John Bare is a writer and U.S. foundation executive. Since 2004, he has worked as vice president of The Arthur M. Blank Family Foundation in Atlanta. He has published extensively on philanthropy and evaluation, including a 2004 book chapter with Michael Quinn Patton and a 2010 article that examined philanthropy, accountability and social change. Many of his articles are archived at a personal web site.

Bare is a contributor to the opinion section of CNN.com and an executive-in-residence at Georgia Tech's Institute for Leadership and Entrepreneurship.

He previously worked under Hodding Carter III at the John S. and James L. Knight Foundation in Miami, where he created the foundation's planning and evaluation department.

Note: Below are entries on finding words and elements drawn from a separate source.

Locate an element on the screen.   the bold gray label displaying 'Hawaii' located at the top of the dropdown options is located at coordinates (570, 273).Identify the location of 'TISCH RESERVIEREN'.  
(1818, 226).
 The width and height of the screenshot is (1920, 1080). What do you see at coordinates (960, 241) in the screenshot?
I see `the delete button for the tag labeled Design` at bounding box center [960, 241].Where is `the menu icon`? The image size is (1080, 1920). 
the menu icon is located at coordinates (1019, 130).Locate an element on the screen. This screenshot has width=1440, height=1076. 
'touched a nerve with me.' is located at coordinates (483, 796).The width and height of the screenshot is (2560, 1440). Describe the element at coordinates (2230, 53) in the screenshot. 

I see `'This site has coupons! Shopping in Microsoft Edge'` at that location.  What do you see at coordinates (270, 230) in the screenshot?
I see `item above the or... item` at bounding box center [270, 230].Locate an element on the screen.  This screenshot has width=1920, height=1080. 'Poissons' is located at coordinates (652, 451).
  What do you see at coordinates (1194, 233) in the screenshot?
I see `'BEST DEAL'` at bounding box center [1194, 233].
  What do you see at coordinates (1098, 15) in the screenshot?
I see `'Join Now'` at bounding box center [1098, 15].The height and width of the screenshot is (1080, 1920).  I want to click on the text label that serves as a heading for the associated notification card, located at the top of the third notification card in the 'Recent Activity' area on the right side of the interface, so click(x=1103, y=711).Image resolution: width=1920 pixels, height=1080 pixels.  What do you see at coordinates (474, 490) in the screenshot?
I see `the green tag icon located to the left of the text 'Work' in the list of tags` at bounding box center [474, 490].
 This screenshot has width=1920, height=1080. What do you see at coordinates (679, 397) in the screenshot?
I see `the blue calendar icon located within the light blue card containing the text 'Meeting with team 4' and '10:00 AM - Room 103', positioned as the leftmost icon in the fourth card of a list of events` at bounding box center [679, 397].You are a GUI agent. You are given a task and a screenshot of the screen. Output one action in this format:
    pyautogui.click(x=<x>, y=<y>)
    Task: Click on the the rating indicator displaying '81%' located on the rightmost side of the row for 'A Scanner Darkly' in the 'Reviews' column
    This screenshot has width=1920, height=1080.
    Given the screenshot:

He studied journalism under Philip Meyer at the University of North Carolina at Chapel Hill, completing a Ph.D. in 1995 and publishing a chapter on the belief systems of journalists in a 1998 book, Assessing Public Journalism, edited by Meyer, Ed Lambeth and Esther Thorson. As a media consultant, Bare contributed to computer-assisted reporting projects at U.S. News & World Report, the Cleveland Plain Dealer and the Omaha World-Herald. From 1990-97, he wrote a weekly column for The Chapel Hill Herald and produced issue briefs for the National Center for Education Statistics.